Economy Not Nearly Good Enough To Take Credit For Everyone Getting Knocked Up Circa Sandy
Only your raw sexual magnetism/the lack of cable/light/food can do that.
Late last October, Hurricane Sandy pumped six feet of water into the lobby of a residential building in downtown Jersey City, trapping Meaghan B Murphy and her husband, Patrick, in their apartment and leaving them without electricity for days. Ms. Murphy, 37, deputy editor of Self magazine, is expected to give birth to her third child at the end of July. “We were content with two children; three were not in the plan,” she recalled. “But with no power, no TV, no lights, even without that much food, there was not much else to do.” “And my husband is so handsome,” she added of Mr. Murphy, a 33-year-old private client manager for a bank. “I couldn’t resist.” Call it Sandy Syndrome. Several New York hospitals are bracing for an increase in births during the last weeks of July and early August. That would be about nine months after power failures and floods caused by Hurricane Sandy paralyzed large swaths of the New York metropolitan area and kept couples at home.

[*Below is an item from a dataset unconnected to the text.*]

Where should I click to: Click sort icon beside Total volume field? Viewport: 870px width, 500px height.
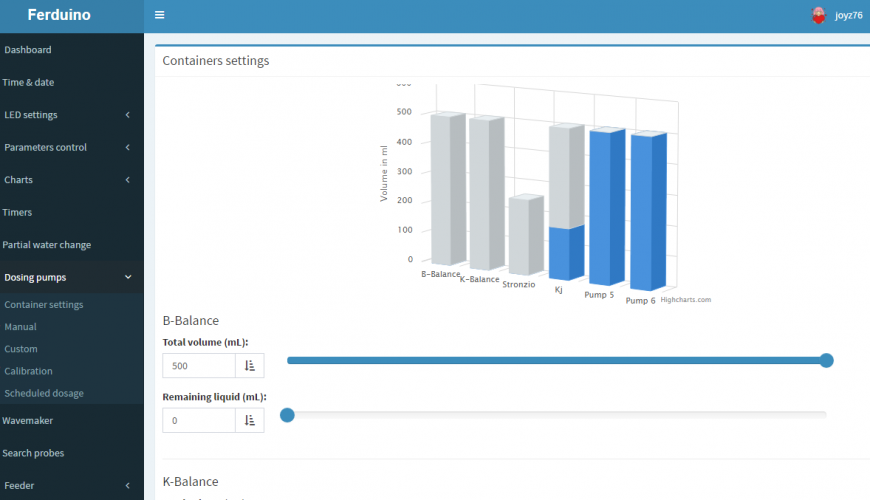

“There’s definitely an uptick,” said Dr. Jacques Moritz, director of the division of gynecology at St Luke’s-Roosevelt Hospital Center. “This is just old basic physiology. There’s no Internet and no cable. What else is there to do?’ Some doctors, while acknowledging the increase in the number of anticipated births, are reluctant to immediately make a correlation between the storm and the expected blip in the birthrate. “Obviously, people are talking about ‘Sandy babies,’ ” Dr. Grunebaum said. If there is an increase, it could be attributable to other factors, including an improving economy. Still, Dr. Moritz said, “I don’t think the economy has gotten good enough to say that last October people were deciding to have babies.”